Task: Would you copy the records exactly, leaving the pictures out?

*** Source material ***

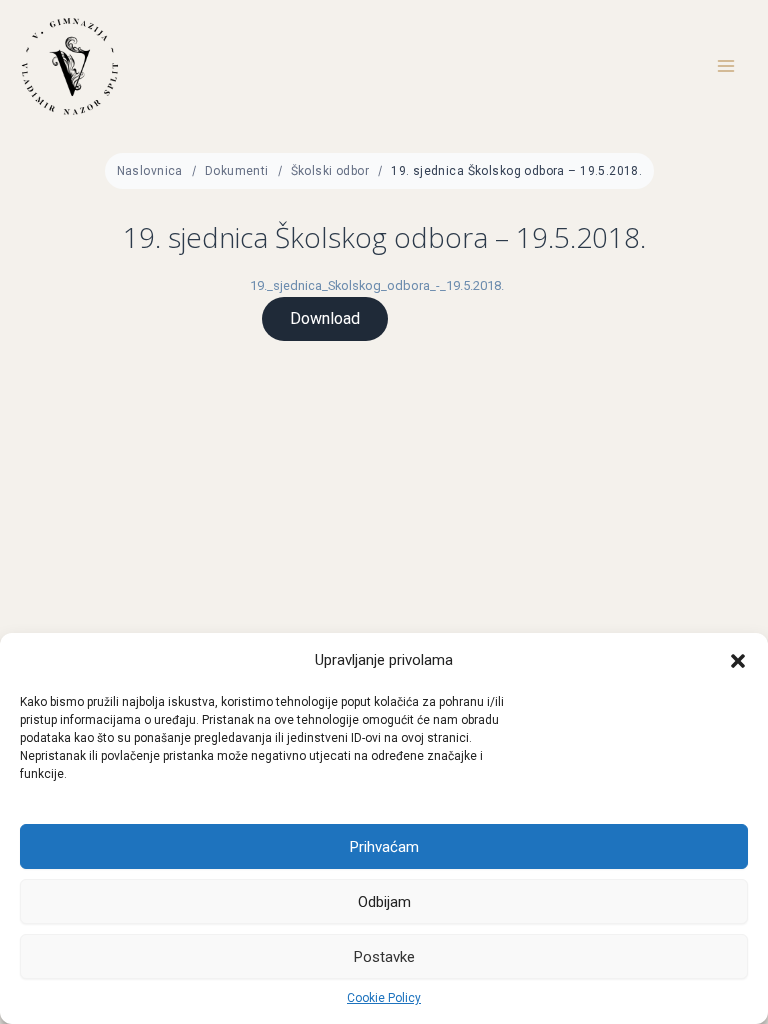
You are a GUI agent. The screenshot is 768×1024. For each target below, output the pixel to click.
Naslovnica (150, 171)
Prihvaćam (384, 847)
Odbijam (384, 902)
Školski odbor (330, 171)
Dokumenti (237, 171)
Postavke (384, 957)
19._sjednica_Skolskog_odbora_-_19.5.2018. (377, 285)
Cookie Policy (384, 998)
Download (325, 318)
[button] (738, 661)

*** End of Source material ***

Problem solution:
You are a GUI agent. The screenshot is 768×1024. For each target below, output the pixel to click.
Naslovnica (150, 171)
Prihvaćam (384, 847)
Odbijam (384, 902)
Školski odbor (330, 171)
Dokumenti (237, 171)
Postavke (384, 957)
19._sjednica_Skolskog_odbora_-_19.5.2018. (377, 285)
Cookie Policy (384, 998)
Download (325, 318)
[button] (738, 661)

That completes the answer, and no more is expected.